A título de exemplo, seria salutar analisar se:
- Tais embarcações especiais serão contratadas por meio de licitações, públicas ou privadas;
- Se tal contratação envolverá uma análise prévia acerca da tecnologia e das especificidades da embarcação que vier a ser afretada;
- Se a embarcação especial será elemento essencial do projeto, não podendo ser substituída facilmente por embarcação de bandeira brasileira sem que haja impactos significativos, os quais podem até mesmo inviabilizar a execução da instalação e/ou desenvolvimento do parque eólico ou da plataforma.
Como se não bastasse, é importante considerar se a mera possibilidade de paralisação dos projetos nos parques eólicos offshore e nas plataformas de óleo e gás, em virtude de tais bloqueios, poderá comprometer a própria viabilidade da obra que se pretende executar. Afinal, trata-se de projetos complexos e específicos, não sendo recomendável que a sua execução seja interrompida para que outra embarcação, com características distintas, seja adaptada ao projeto, o que costuma gerar entraves e prejuízos operacionais, além da insegurança jurídica.
No cerne de todas essas considerações, encontra-se, em última análise, a atratividade do país para investimentos na indústria de geração de energia offshore e de óleo e gás. Assim, é preciso avaliar se o enquadramento das embarcações especiais na categoria de apoio marítimo, sujeitando-as ao procedimento de circularização, não poderá criar obstáculos desnecessários ao desenvolvimento de projetos, com o desestímulo aos investimentos estrangeiros para geração de energia no país. Essa é uma reflexão que, necessariamente, deverá permear o debate regulatório sobre o tema.
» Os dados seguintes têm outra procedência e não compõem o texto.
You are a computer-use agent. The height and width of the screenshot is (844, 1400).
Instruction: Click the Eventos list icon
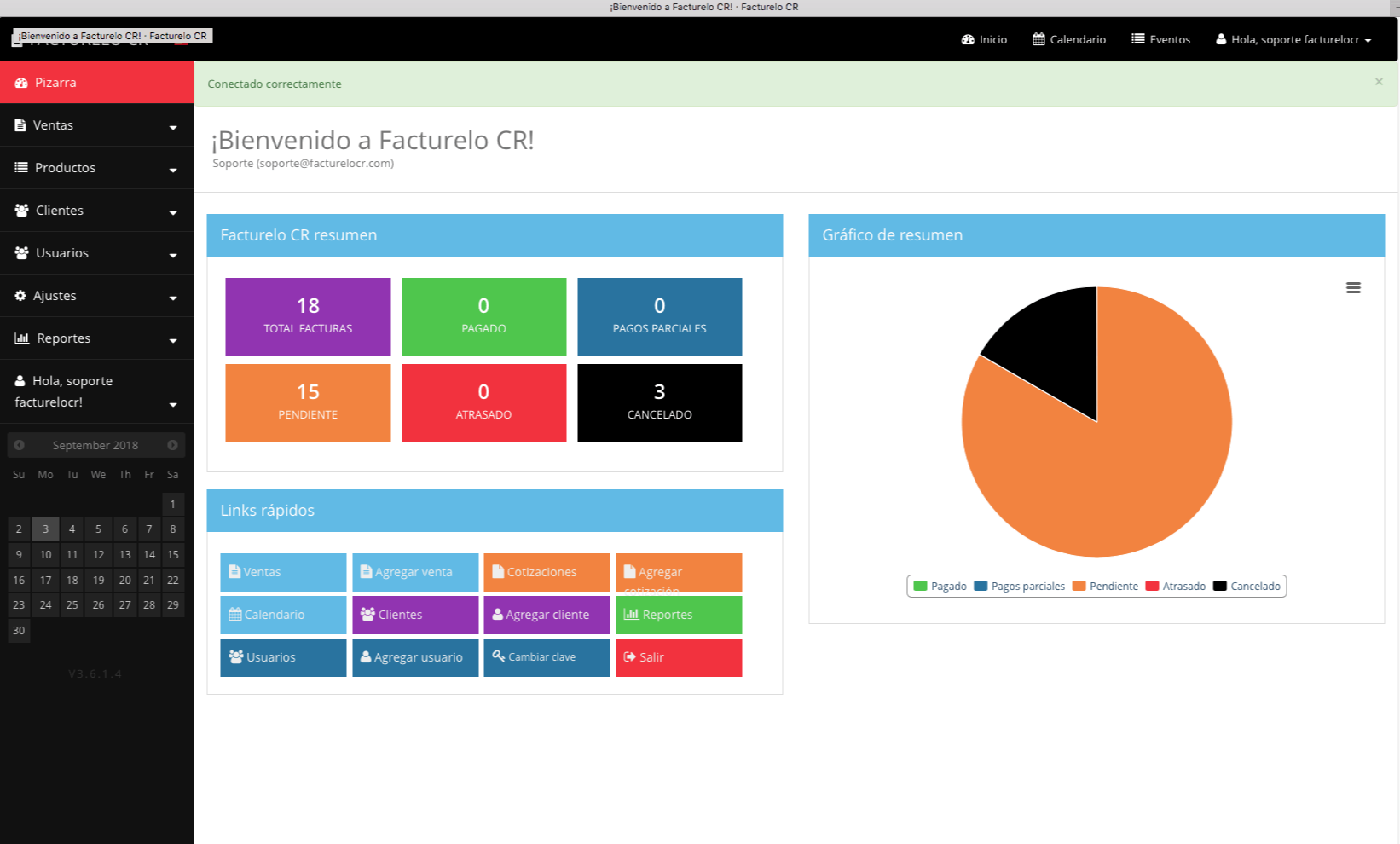click(x=1137, y=39)
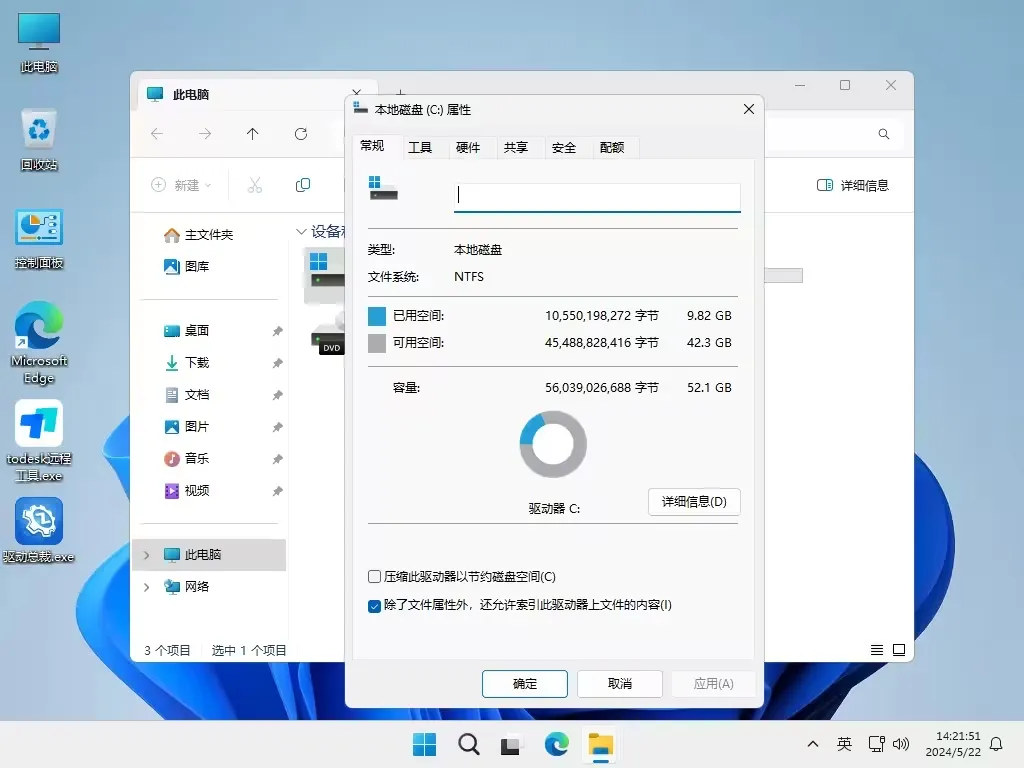The height and width of the screenshot is (768, 1024).
Task: Click inside the volume label input field
Action: coord(597,196)
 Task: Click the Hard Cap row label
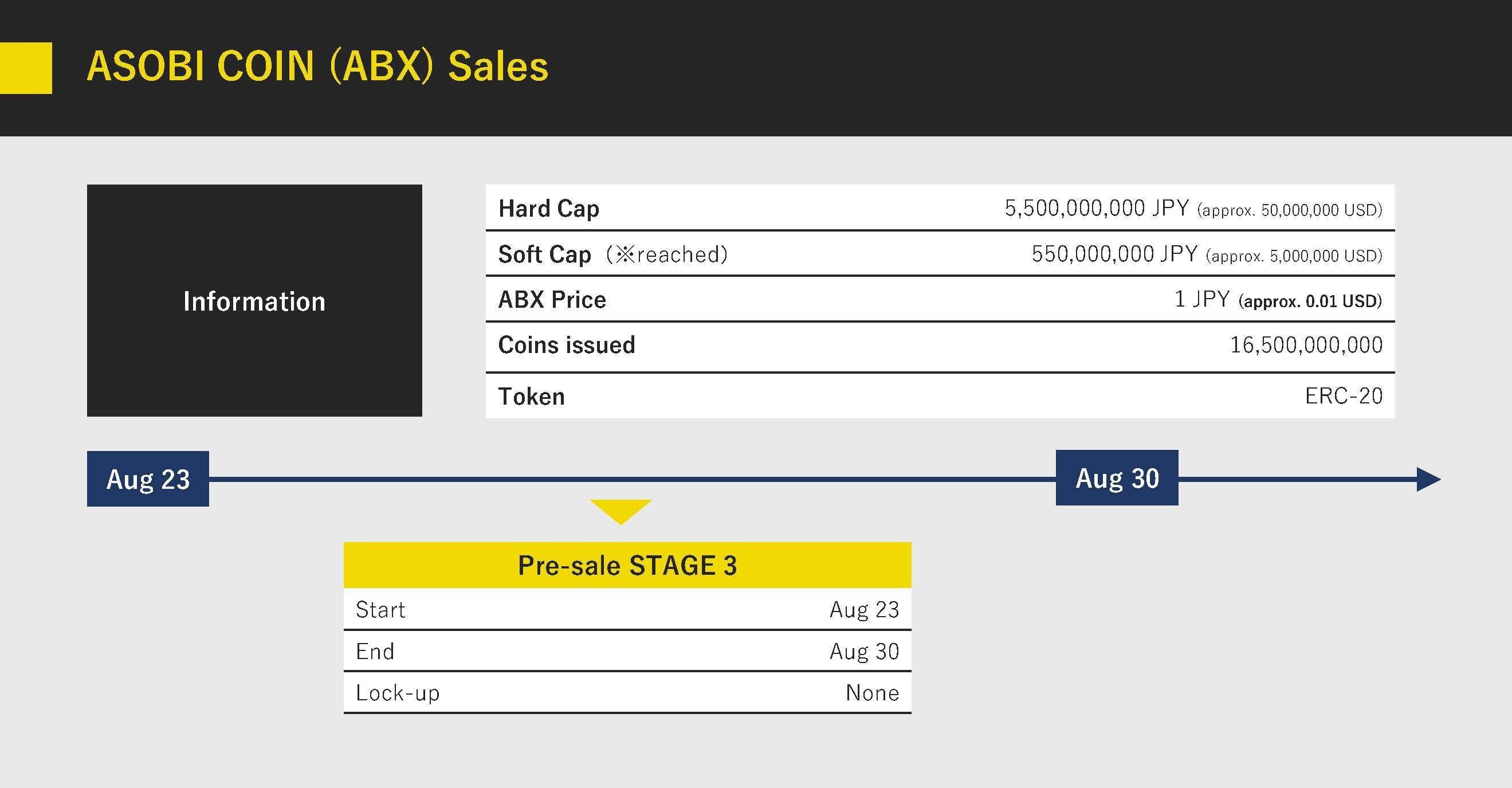(x=548, y=209)
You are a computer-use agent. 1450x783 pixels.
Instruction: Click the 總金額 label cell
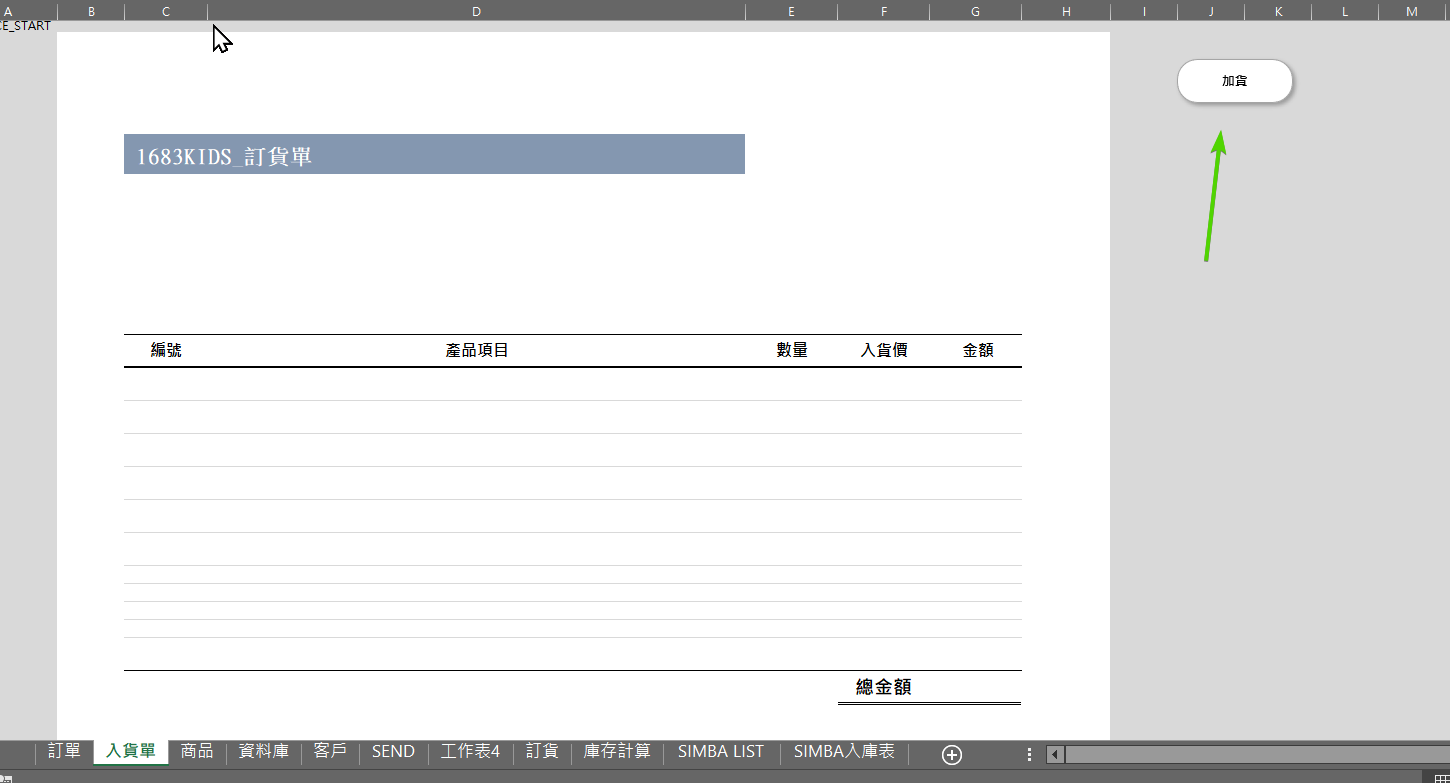click(884, 687)
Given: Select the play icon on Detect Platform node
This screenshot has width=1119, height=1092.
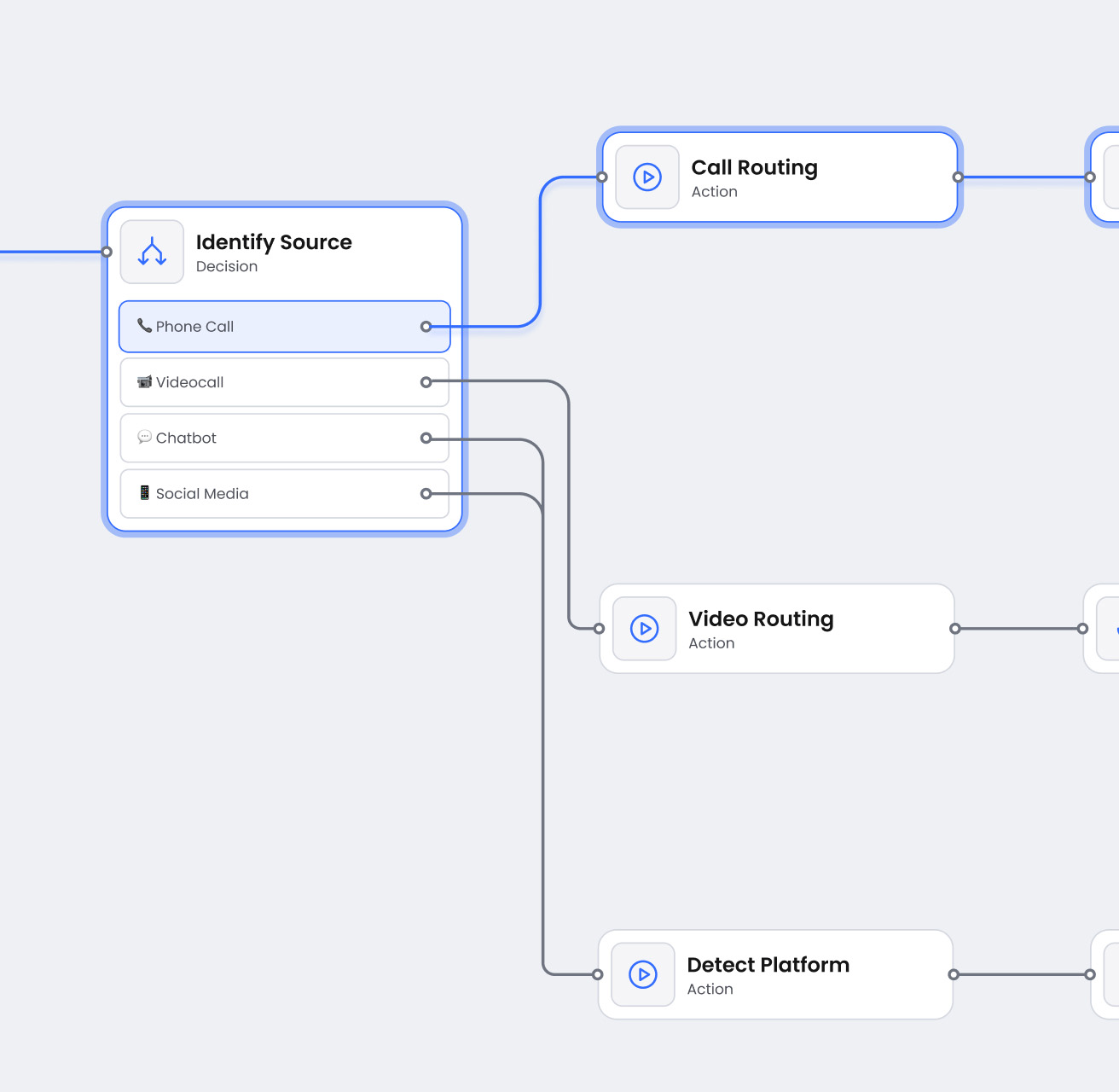Looking at the screenshot, I should 643,974.

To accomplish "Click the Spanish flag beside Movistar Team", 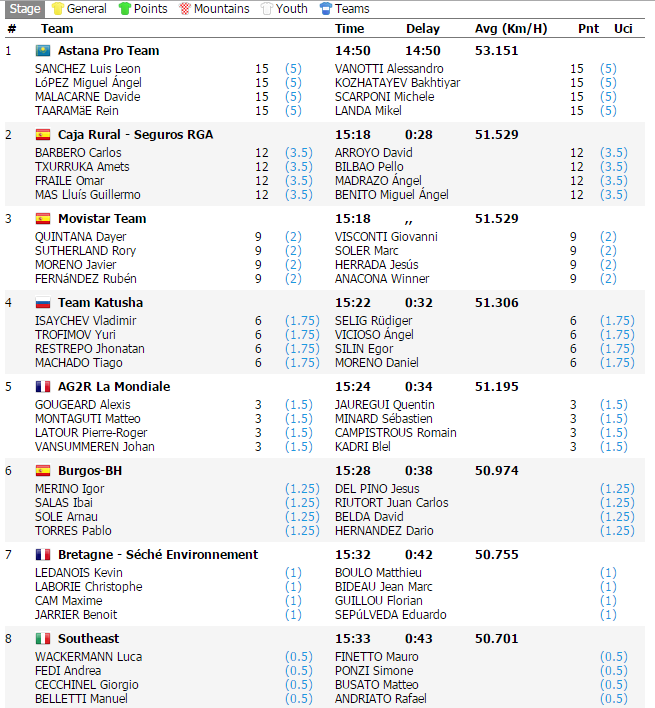I will tap(43, 219).
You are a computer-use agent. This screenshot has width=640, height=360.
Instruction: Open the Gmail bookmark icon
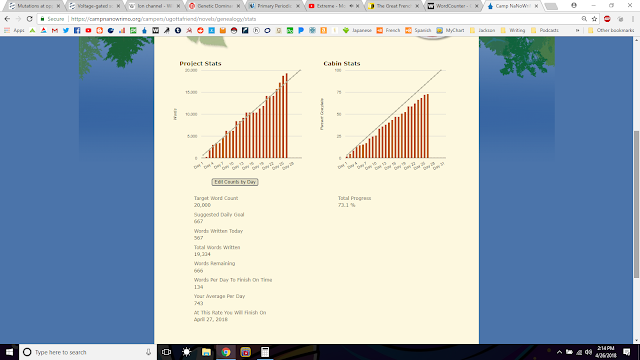(x=55, y=31)
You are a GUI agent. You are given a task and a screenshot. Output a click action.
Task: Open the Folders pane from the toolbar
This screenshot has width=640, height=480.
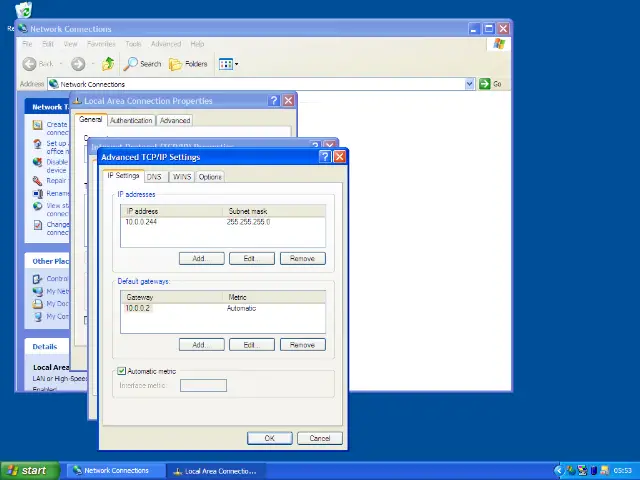[x=176, y=64]
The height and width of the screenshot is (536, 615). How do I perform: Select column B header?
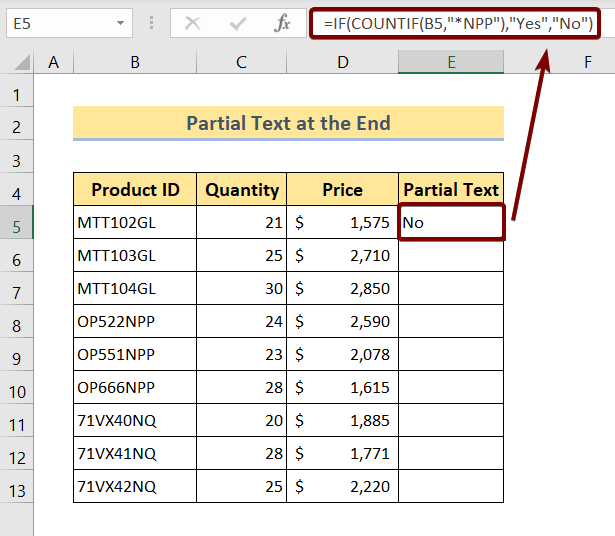(134, 62)
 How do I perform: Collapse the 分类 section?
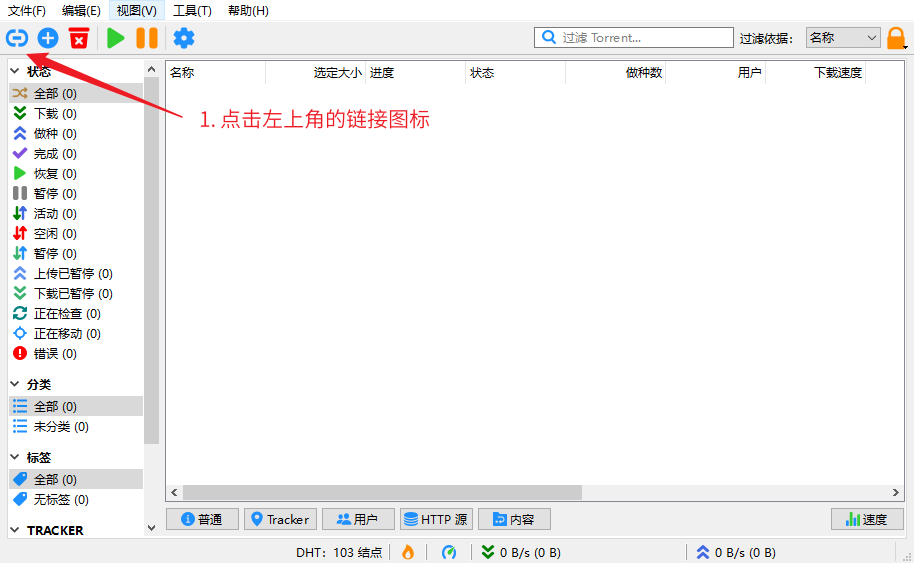coord(15,384)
Em resumo, caso o entendimento atual seja mantido e não haja futuras alterações normativas sobre o tema, as embarcações especiais que atuarão nos projetos de implementação dos parques eólicos offshore e na engenheira submarina em plataformas de óleo e gás poderão ficar sujeitas aos mesmos procedimentos de circularização e bloqueio aplicáveis às embarcações de apoio marítimo - com todas as consequências decorrentes dessa exigência, o que pode acarretar custos adicionais e insegurança jurídica em relação a prazos, preços e execução de projetos complexos.
Tudo isso requer um ajuste fino no âmbito regulatório, visando equilíbrio adequado entre os interesses envolvidos no setor de energia sob a ótima marítima. O tema enseja reflexão aprofundada e sugere que o entendimento da ANTAQ, com toda a complexidade que o envolve, seja constantemente revisitado e aprimorado para formatar um ambiente jurídico que atenda as demandas do setor e preserve a atratividade dos investimentos nacionais e estrangeiros no país.